Saturday, January 17, 2009

Adult 'preemies" in the NICU

Here's a fascinating experiment! Would you try it?
Adult 'preemies' get NICU treatment
By Lois M. Collins
Deseret News
Published: Friday, Jan. 9, 2009 1:06 a.m. MST

The room is dark and mostly silent, except for the sound of a heartbeat that seems to reverberate everywhere. "Baby" lies on the floor, eyes closed and peaceful. Then the doors fling open and noisy people rush in, grasping at Baby, repositioning her, using a tongue depressor the size of a paint stirrer and taping an oversized straw in her mouth. At 28 weeks' gestation, she's about to be admitted to intensive care, with all the testing that entails.
Strangers fuss with her diaper and someone positions an ice-cold stethoscope. Before they're done, she will have had cold liquid on her skin, been talked to VERY loudly and had lights shined in her pried-open eyes. The tape that secures the tube in her mouth will be pulled off — and probably re-applied and pulled off again.
It's enough to make a grown Baby want to cry, as the adult volunteers playing Baby learned in a special training Thursday called "Preemie for a Day" at University Hospital.
Imagine how all the poking and fussing feels to actual preemies in an intensive care unit, said Kay Johnson and Michelle Waddell, child development experts from Children's Medical Ventures, which presents the training worldwide. The session was sponsored by the hospital and March of Dimes, which has a family support program in the U. Neonatal Intensive Care Unit, said spokesman Stephen McDonald.
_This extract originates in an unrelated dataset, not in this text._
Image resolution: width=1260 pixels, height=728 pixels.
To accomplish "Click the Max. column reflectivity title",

At times the volunteer babies had trouble stifling laughter, but the message was serious: Little things like shielding a real preemie's eyes from the light or warming gel before applying it make a huge difference. And stress is harmful not only to healing, but to development.
Later, Johnson said, some of the volunteers will say they were cold. That's easily fixed. Some will say it was too loud. That's something staff can change, too.
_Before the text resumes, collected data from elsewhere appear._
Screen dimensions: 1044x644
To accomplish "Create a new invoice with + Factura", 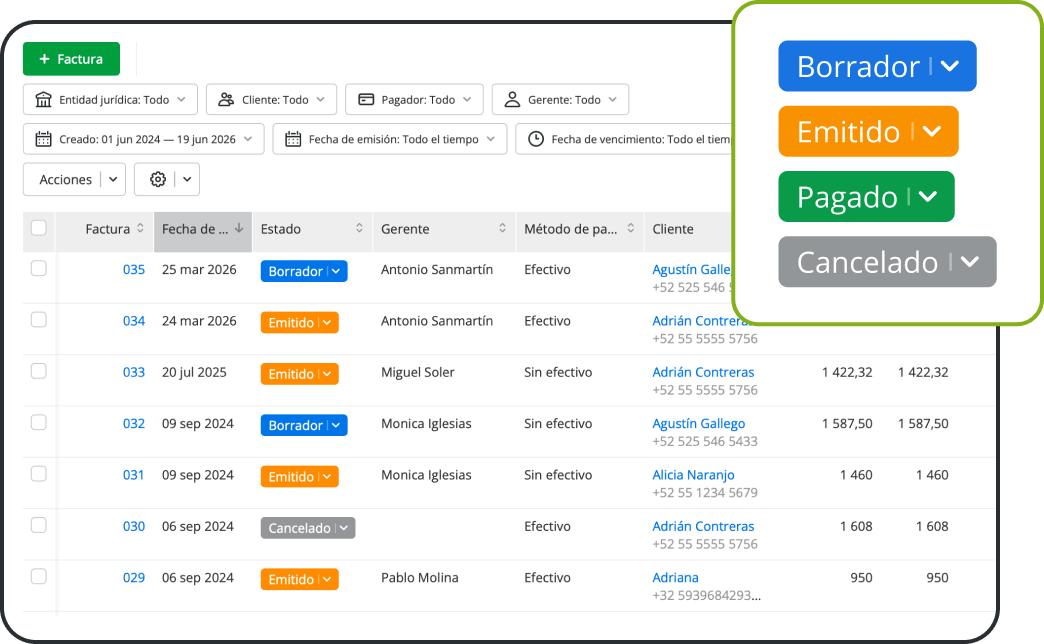I will click(71, 59).
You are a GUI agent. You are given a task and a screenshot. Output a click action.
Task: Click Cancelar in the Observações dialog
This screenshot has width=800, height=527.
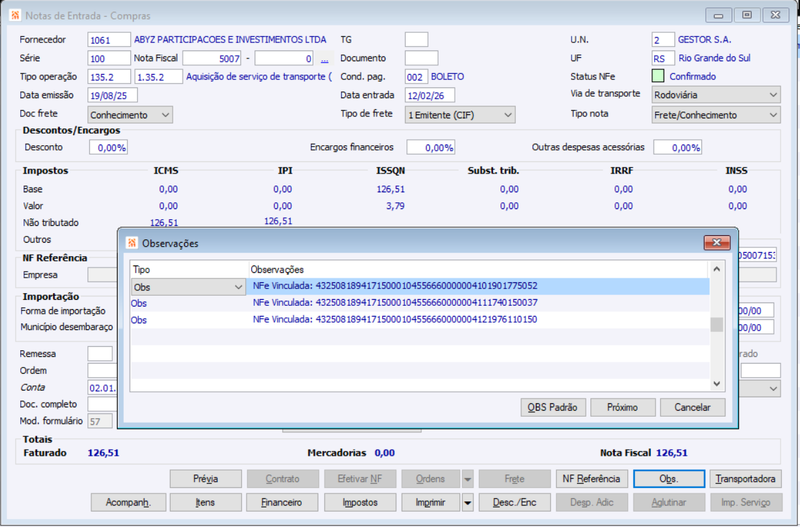692,408
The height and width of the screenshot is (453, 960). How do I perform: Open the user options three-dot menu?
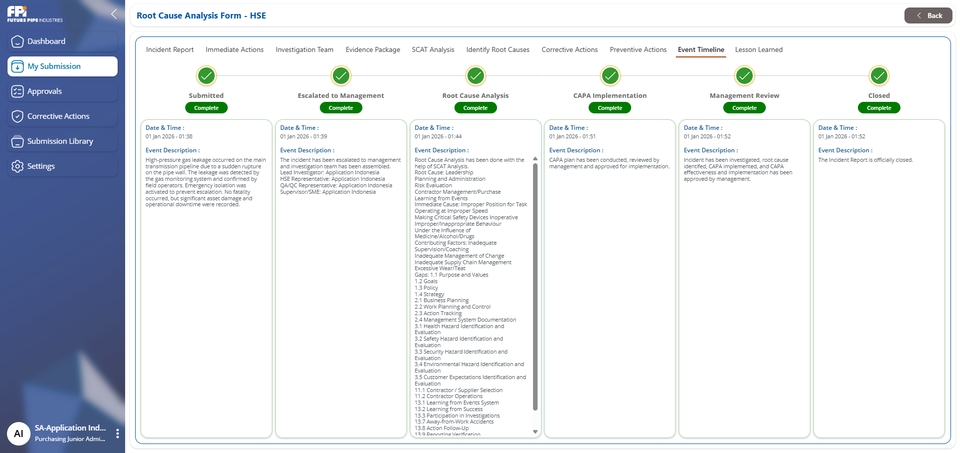coord(117,434)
This type of training is not just about comfort. Proper handling aids a premature baby's brain development — and certain things can disrupt it. It's possible, for instance, to bypass complete auditory development as you push visual stimulation. Poor positioning can set up later problems with receptiveness to touch and body alignment and more.
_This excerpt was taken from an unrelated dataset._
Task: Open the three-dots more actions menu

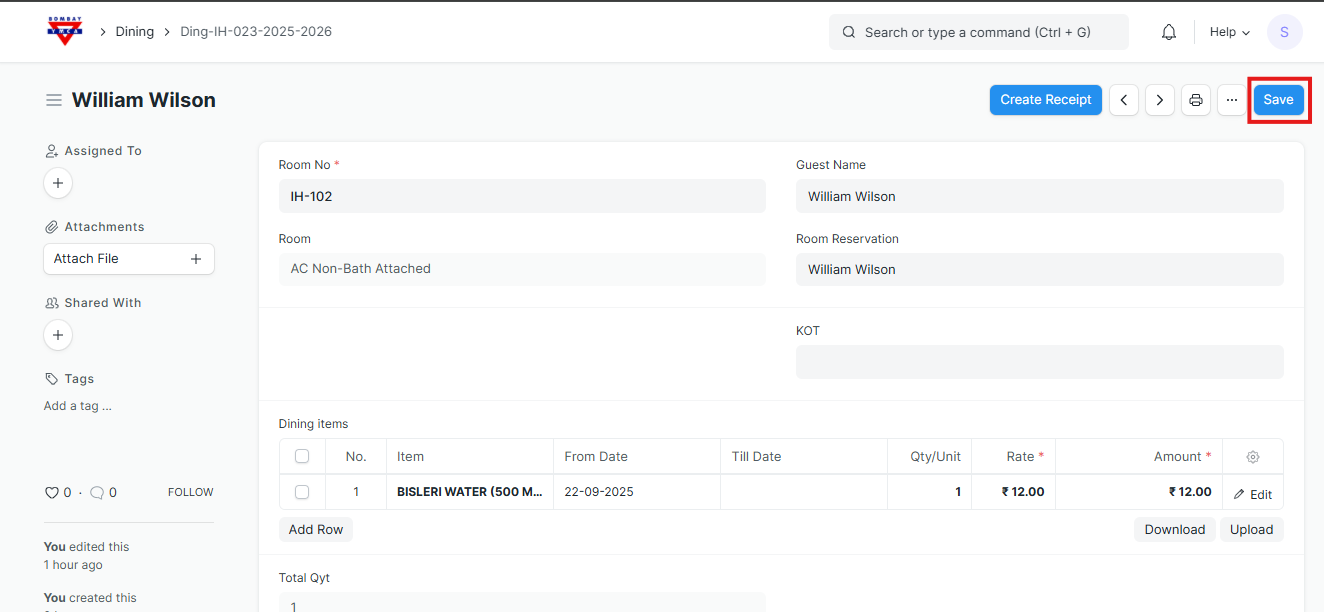Action: [x=1231, y=100]
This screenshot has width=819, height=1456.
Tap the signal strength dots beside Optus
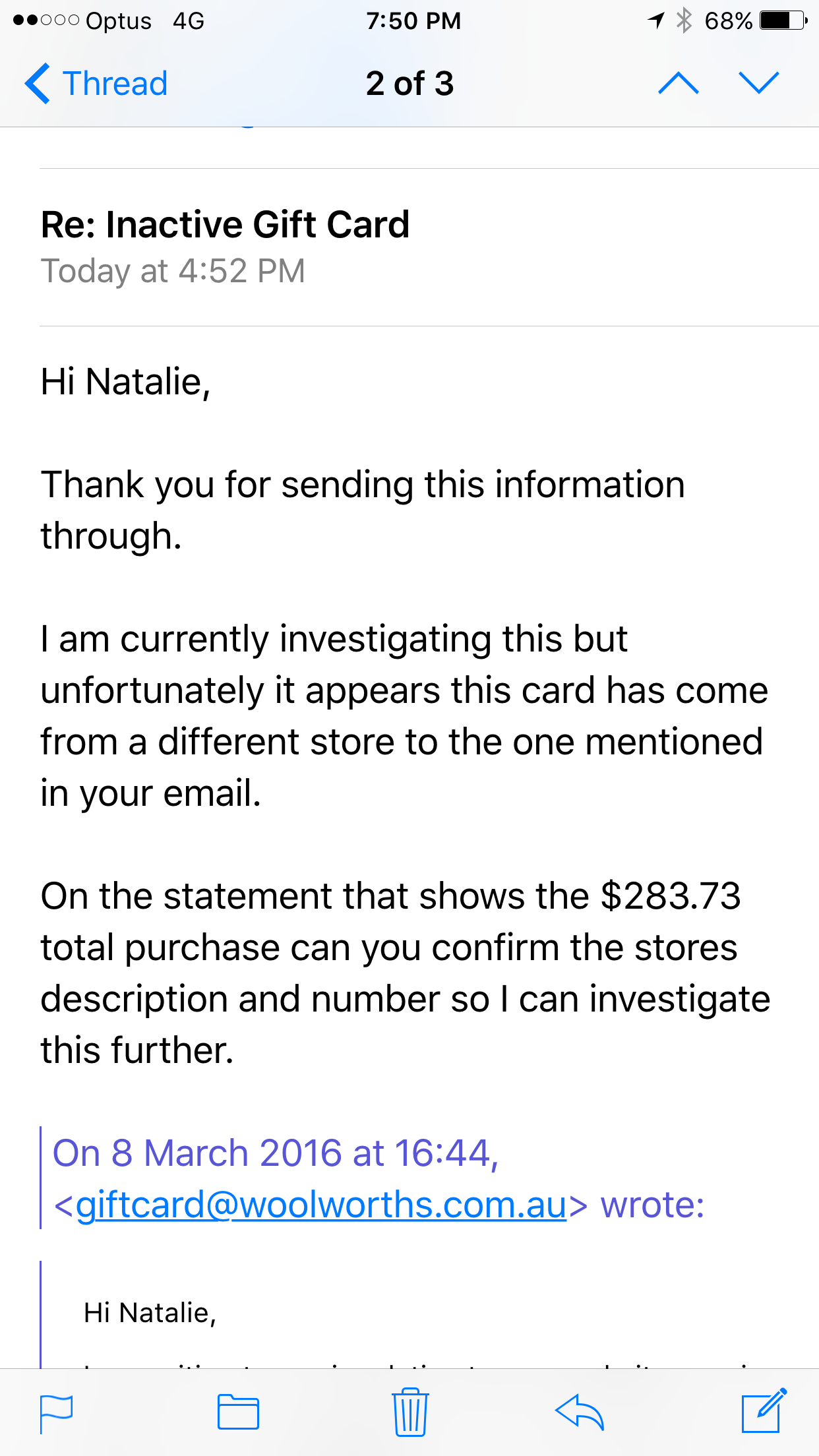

The training also helps staff deal with and guide the stressed-out families of preemies. Take touch: preemies have different tolerance for it. Education and collaboration helps families figure out what pleases and soothes the baby. Petting, for instance, may irritate the baby but is instinctual for some parents.
Johnson emphasized the need for NICUs to transition babies so when they go home they're not facing abrupt and disruptive changes, especially during sleep. Premature babies, she said, make the "top five" on the shaken babies list, adding more urgency to helping them be good sleepers and less fussy at home.
Respect was another theme. "How many of us know who this baby will become," Johnson said, adding that if staffers always respect the baby, the parents and their own co-workers, "you will never make a mistake."
"This reinforces how powerful touch is," said occupational therapist Sarah Meyer after the training. "What we do really does have impact on these babies long-term and on brain development. We can influence development."